Exercise aim: From the first line of the data down to and including the line with "This screenshot has height=1065, width=1420.", copy everything exactly, leaving out pictures.

Entries provided:
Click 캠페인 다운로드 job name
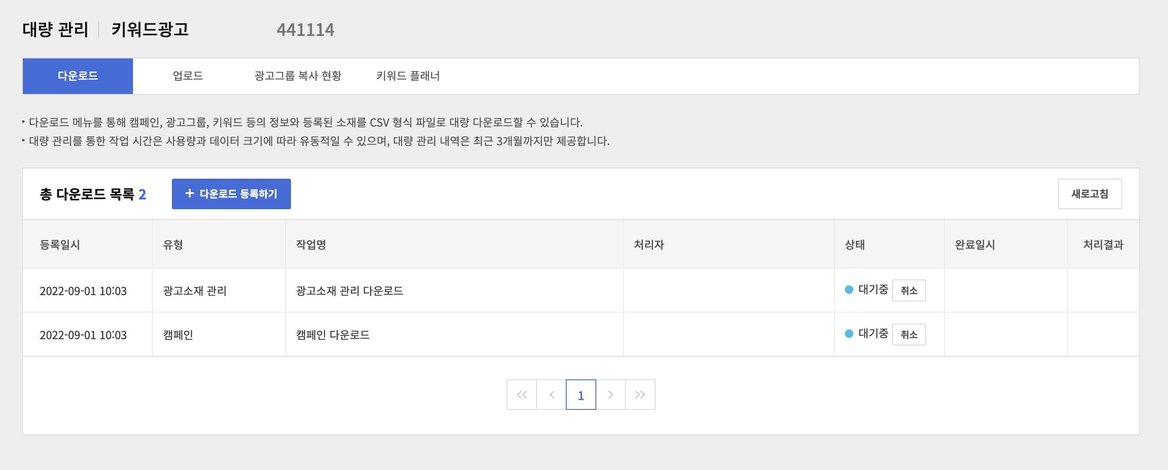Image resolution: width=1168 pixels, height=470 pixels. [x=332, y=334]
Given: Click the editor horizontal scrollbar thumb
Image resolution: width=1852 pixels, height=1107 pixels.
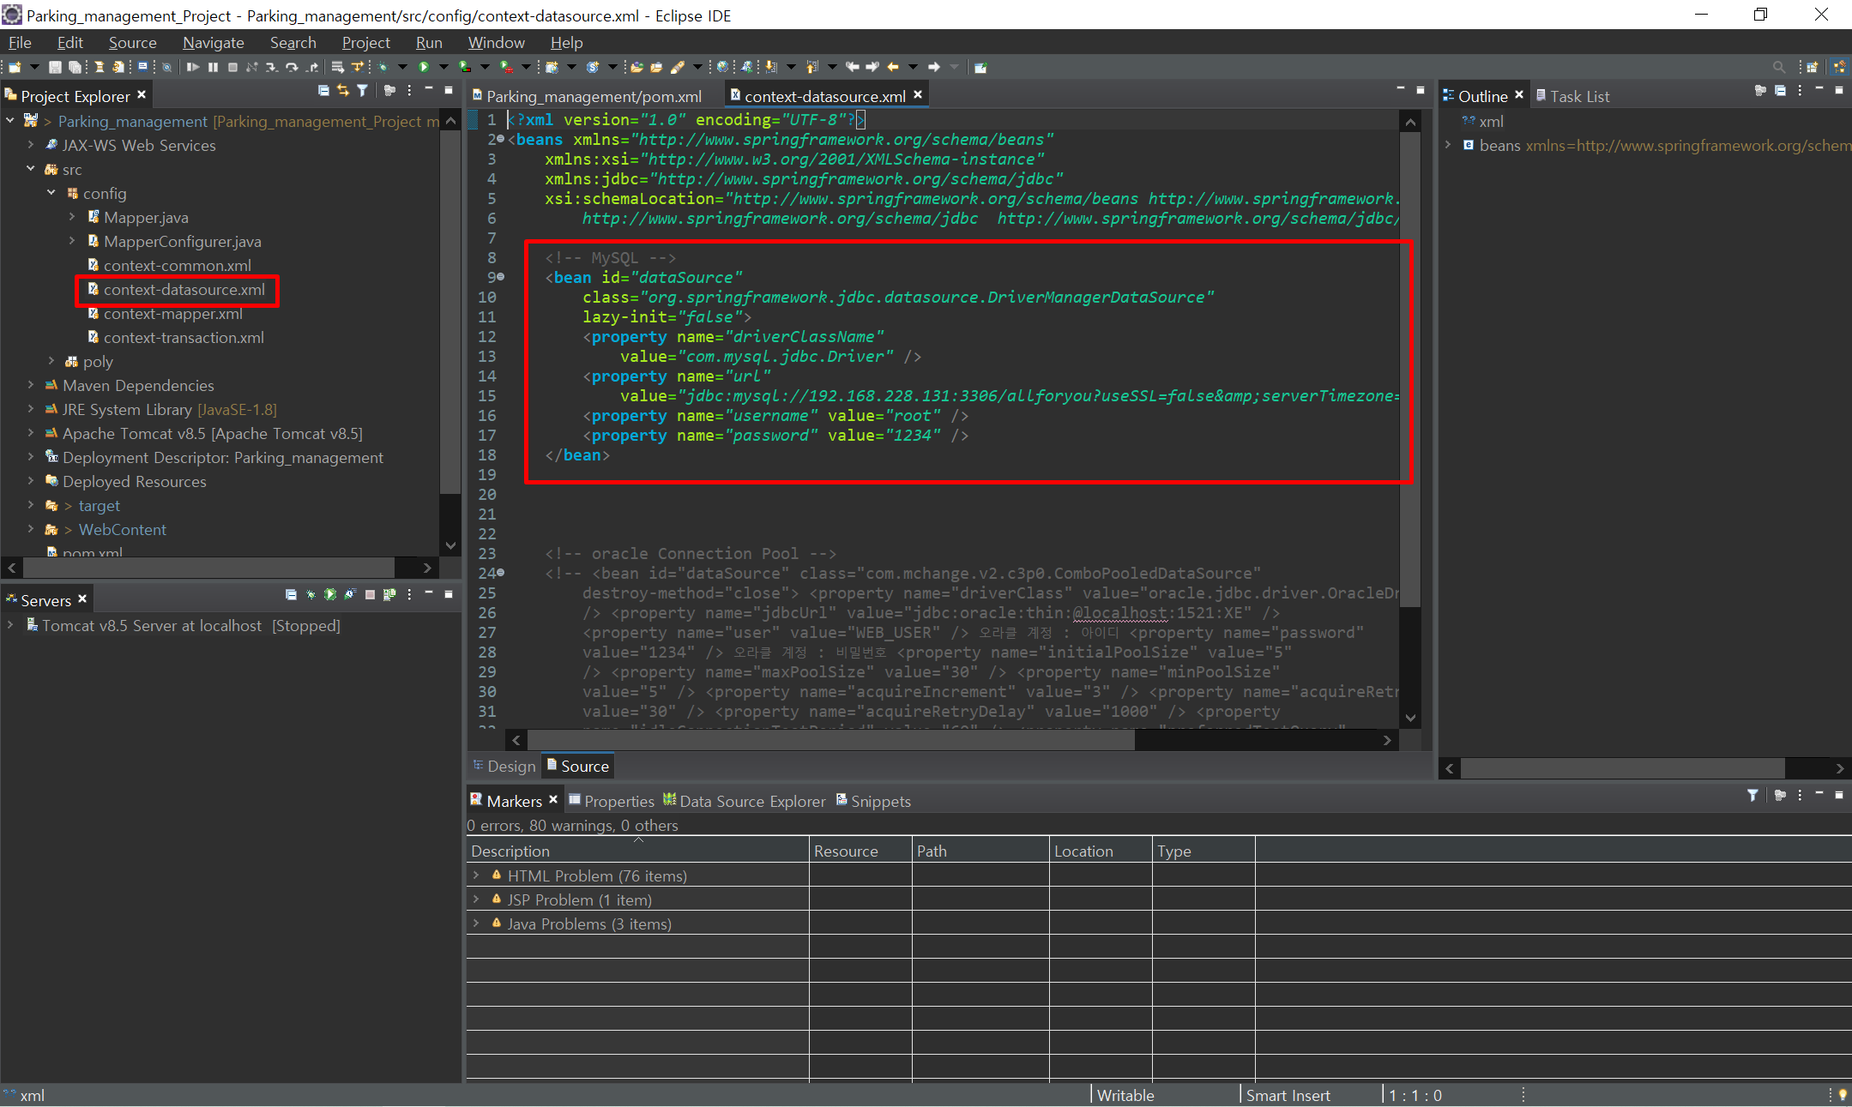Looking at the screenshot, I should click(x=830, y=740).
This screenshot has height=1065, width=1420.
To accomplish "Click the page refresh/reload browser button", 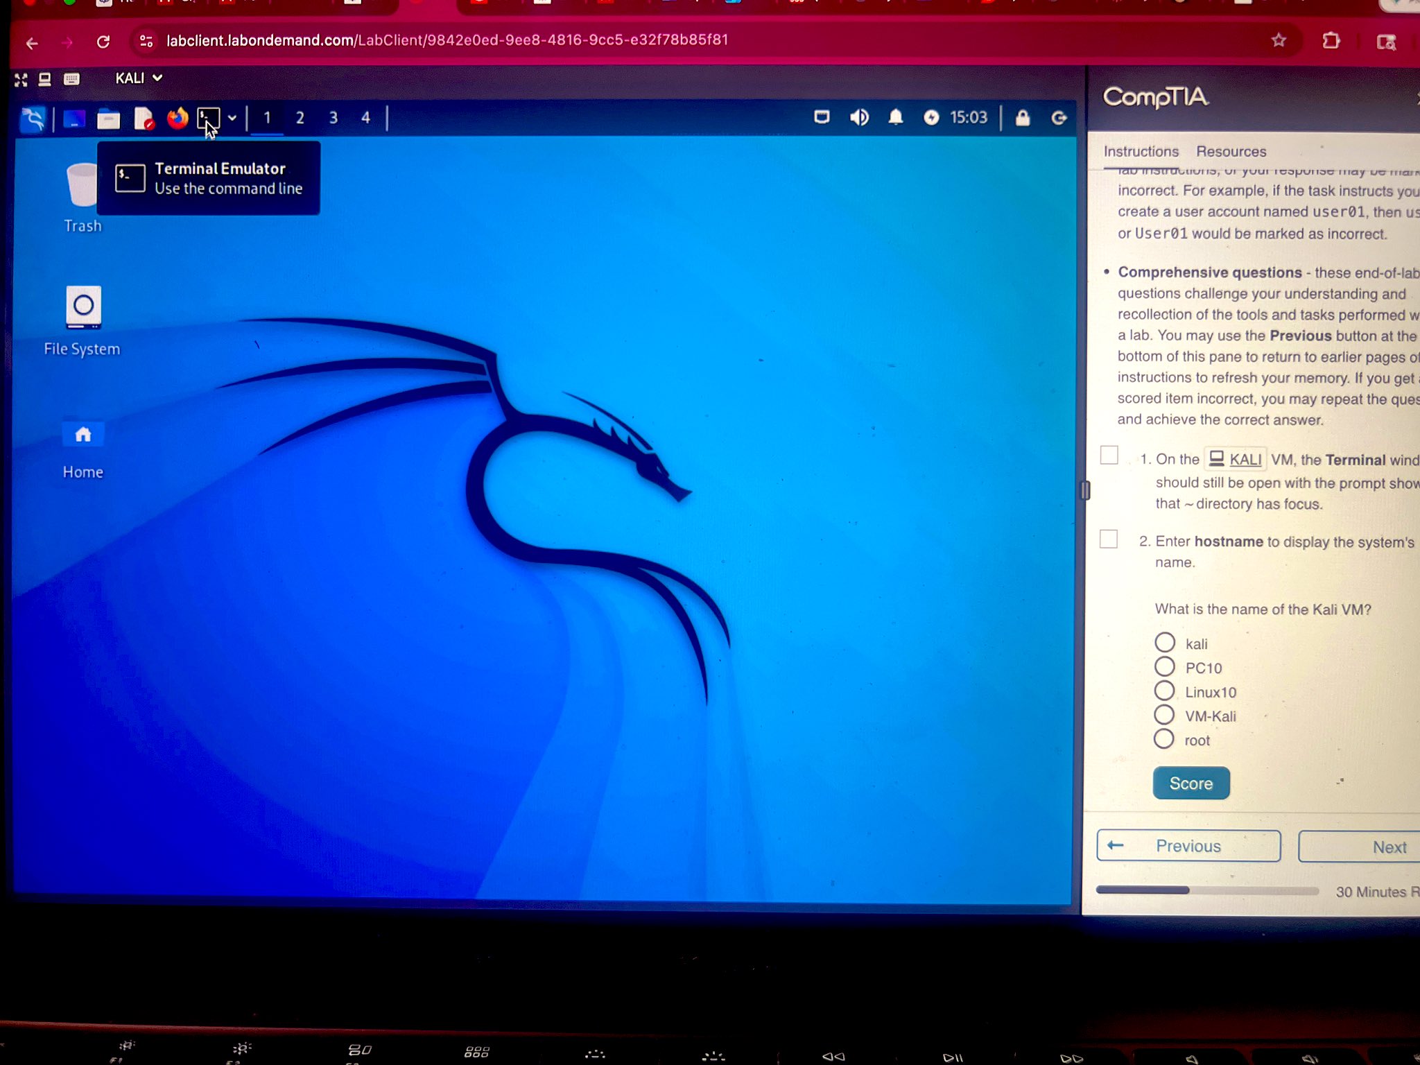I will (x=103, y=42).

Exercise answer:
Click 캠페인 다운로드 job name
Image resolution: width=1168 pixels, height=470 pixels. [x=332, y=334]
Given: Click the editor horizontal scrollbar thumb
Image resolution: width=1852 pixels, height=1107 pixels.
Looking at the screenshot, I should click(x=830, y=740).
This screenshot has height=1065, width=1420.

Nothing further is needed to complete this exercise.